Not Cease from Exploration

Saturday, August 9, 2014

6 Reasons Why Boycotting Scranton is a Truly Dumb Idea

Before I even start this I will note the following:
  • While I have spent most of my life in Scranton, I am no longer a resident.  My last day as a resident was December 13, 2013.
  • While my employer has a Scranton mailing address, it is not actually (mostly) located in Scranton, therefore I will not be subject the commuter tax.
Based on the above, I don't have a financial stake in the recently enacted Scranton commuter tax.  I do, however, have an opinion about it.  More precisely, the tax is simply a really, really bad idea; here's just one reason of many:  it's referred to as a temporary tax, but yet it will never be able to accomplish its goal, namely fully funding public safety pension plans.  So much for "temporary".

Anyway, while I don't agree with the tax, boycotting business based in Scranton as some form of retribution is at best ill-conceived, at worst it's just plan stupid.  Here are my six reasons why.

Reason 1 - It will actually increase the need for the commuter tax.
If Scranton businesses are harmed by the boycott, they will end up paying less in taxes (business revenue down, tax revenue down).  This will make the need for commuter tax even greater.

Reason 2 - It harms the wrong people.
If someone wants to target a business and also have a direct impact on Scranton tax policy I have two suggestions:  Wayne Evans' real estate business and Bill Courtright's martial arts studio.   Those are two individuals who can help make tax policy for Scranton.  "Joe and Peg's Coffee Shop and Gunsmith"?  Not so much.  Joe and Peg have nothing to do with the commuter tax.  Heck, Joe and Peg probably think the commuter tax is load of rubbish too, but they are currently too busy paying their city tax on gross receipts to whine about it.

Reason 3 - It's unworkable.
Will a Dunmore resident who is having a heart attack refuse to be sent to Geisinger Community Medical Center for treatment because it is located in Scranton?  I don't think so.  How many commuters will end trusted professional relationships with city doctors, dentists, lawyers and accountants?  I'm thinking the answer is somewhere between "none" and "very few".

Reason 4 - It lets state lawmakers off the hook.
The more commuters and city residents engage in a circular firing squad, the more folks like State Senator Mellow Blake can simply sit by and continue to do virtually nothing about the plight of Scranton, well other than playing both sides against each other.  Now I don't expect local elected officials to like the commuter tax or to simply give Scranton even more money to squander.  I do, however, expect them to engage FAR, FAR MORE than they have so far in getting Scranton on a sound financial footing.  Simply being against the commuter tax but doing nothing else is, as I have noted previously, shameful behavior on the part of our elected officials.

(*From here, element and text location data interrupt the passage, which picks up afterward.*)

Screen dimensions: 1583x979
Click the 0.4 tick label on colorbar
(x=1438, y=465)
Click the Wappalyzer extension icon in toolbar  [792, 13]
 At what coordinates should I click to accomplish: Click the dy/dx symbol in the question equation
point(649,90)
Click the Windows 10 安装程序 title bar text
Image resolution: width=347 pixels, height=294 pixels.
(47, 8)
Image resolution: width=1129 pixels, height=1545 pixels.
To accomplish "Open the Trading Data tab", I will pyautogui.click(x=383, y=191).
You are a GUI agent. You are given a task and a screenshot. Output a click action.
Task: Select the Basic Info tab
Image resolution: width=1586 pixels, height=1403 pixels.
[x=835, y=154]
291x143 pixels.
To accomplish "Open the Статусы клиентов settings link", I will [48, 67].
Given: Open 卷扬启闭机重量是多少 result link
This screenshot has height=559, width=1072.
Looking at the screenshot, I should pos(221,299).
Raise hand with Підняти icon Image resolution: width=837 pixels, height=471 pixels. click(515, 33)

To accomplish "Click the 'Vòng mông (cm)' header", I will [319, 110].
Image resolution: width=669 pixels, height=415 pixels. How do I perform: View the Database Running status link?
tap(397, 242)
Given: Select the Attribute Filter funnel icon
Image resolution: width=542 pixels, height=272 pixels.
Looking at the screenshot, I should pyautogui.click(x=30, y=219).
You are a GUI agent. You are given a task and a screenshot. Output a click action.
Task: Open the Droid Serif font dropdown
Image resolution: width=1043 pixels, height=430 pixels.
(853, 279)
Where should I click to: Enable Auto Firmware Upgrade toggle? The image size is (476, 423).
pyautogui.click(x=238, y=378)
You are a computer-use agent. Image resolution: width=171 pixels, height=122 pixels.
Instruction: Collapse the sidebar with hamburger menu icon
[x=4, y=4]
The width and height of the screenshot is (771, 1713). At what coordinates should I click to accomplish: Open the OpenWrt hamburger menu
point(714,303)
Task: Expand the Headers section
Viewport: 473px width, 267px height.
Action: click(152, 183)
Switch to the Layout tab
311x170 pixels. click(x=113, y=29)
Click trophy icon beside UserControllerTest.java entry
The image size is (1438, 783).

Reason 5 - It's an emotional reaction to a rational problem.
Rational problems require rational solutions, and getting angry simply doesn't do anything to help.  It's like punching a wall when you are angry:  it feels good for about 30 seconds, then you end up with a sore hand and a hole in the wall (both of which will last far longer than 30 seconds).  This boycott stinks of an emotional reaction.

Reason 6 - It reinforces a stereotype of NEPA residents.
Know any angry, bitter, cynical NEPA residents?  You know, nasty, troll-like proto-coal miner types?  Well this is what the commuter tax boycott types sound like to me   The kind of people who, when I was a little kid living in the housing project, used to scream "get off the grass!" when I was, *gasp* playing.